- Born: 1979 or 1980 (age 46–47) Boston, Massachusetts, U.S.
- Education: St Nicholas Girls' School; National Junior College;
- Alma mater: Georgetown University
- Occupation: Stand-up comedian
- Years active: 2013–present

= Jocelyn Chia =

American comedian (born 1979 / 1980)

Jocelyn Chia (born ) is an American stand-up comedian. She was formerly a lawyer before becoming a comedian in 2013.

== Early life and education ==
Chia was born in Boston, Massachusetts. She spent her childhood in Singapore, the birthplace of her parents. She studied in St Nicholas Girls' School and National Junior College in Singapore. She then returned to the United States to earn her college degree at Georgetown University.

== Career ==
After graduating from college, Chia worked for 3 years as a corporate lawyer between 2006 and 2009.

In 2013, Chia then entered the stand-up comedy circuit, beginning her career as a comedian.

She was the head of corporate events at New York's Magnet Theater in 2014.

In 2016, she won the Ladies of Laughter competition, and was also a finalist at the 2017 New York's Funniest.

In 2017, she received the Rising Star Award – Comedy at the Asian American Television & Film Festival, and made her Comedy Central debut in 2018.

=== Stand-up routine on Malaysia and MH370 ===
On June 7, 2023, a video clip of Chia making remarks about the retrospective effects of Malaysia's expulsion of Singapore and the missing Malaysia Airlines Flight 370 in an audience interaction during a stand-up routine, performed at Comedy Cellar in New York City, became viral on social networks.
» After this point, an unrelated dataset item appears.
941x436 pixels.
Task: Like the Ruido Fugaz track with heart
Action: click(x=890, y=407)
The clip drew criticism from some Malaysians, who deemed it "crude" or "insulting". TikTok removed the original video for "breach[ing] community guidelines and depicting discriminatory content". One hundred protesters from the United Malays National Organisation (UMNO) protested outside the United States Embassy in Kuala Lumpur in response to Chia's performance and called to "ban" her from Malaysia. Malaysian comedian Jason Leong supported Chia's routine, earning rebuke from some, while Harith Iskander urged caution to fellow comedians that their content could easily be taken out of context. Singaporean entertainer Kumar criticised Chia. The Singaporean ambassador to Malaysia apologised on her behalf. Vivian Balakrishnan, Singapore's Foreign Minister, condemned Chia's jokes.
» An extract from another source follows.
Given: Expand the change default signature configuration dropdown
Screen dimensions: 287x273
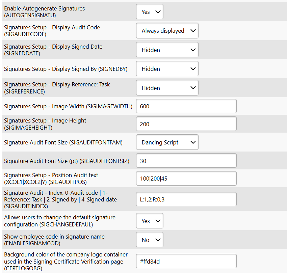Looking at the screenshot, I should click(150, 221).
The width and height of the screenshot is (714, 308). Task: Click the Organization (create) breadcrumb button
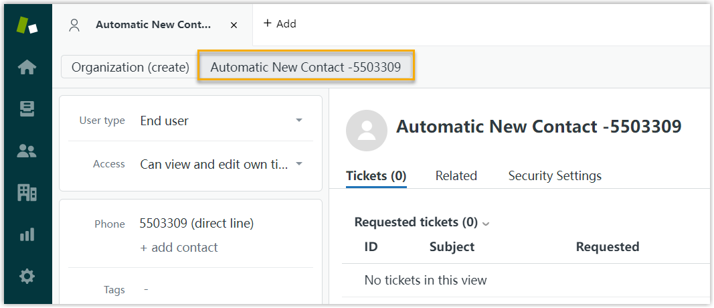click(130, 67)
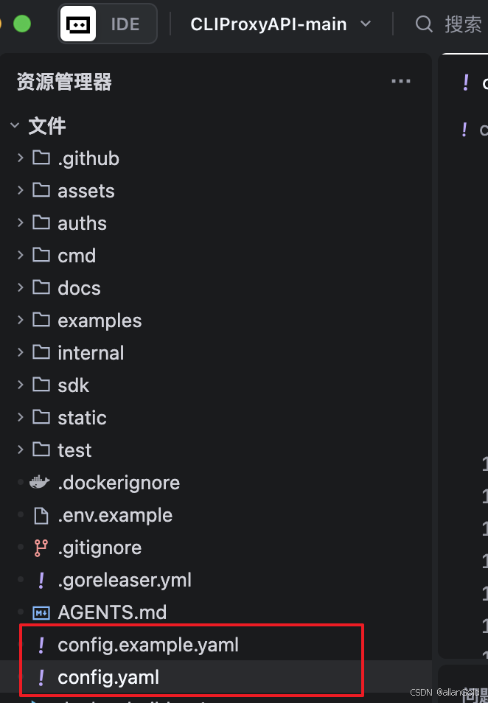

Chia responded that the clips had lacked the necessary context, with the segment being condensed into a short clip for social media, and that it was performed at the comedy club for more than a year and half without issues. A few days later, the Royal Malaysia Police (RMP) stated that they would be making an application with Interpol to seek for Chia's full identity and whereabouts, without providing further details. During her interview with the BBC, Chia added that Malaysia's reactions to her jokes as being "ridiculous" and that it's only making her more famous. Despite the RMP's claim of an application with Interpol, on June 14, 2023, Interpol stated with CNA that there was no request for assistance from Malaysia. Its spokesperson also added that any request for assistance must be "compliant with Interpol's Constitution which forbids any activities which are religious, racial, military or political in nature" and that "any request associated with offences related to freedom of expression would also be assessed in line with international human rights standards."

== Personal life ==
Chia is American. She previously held Singaporean citizenship by descent but had to renounce it in adulthood as Singaporean nationality law does not permit multiple citizenships.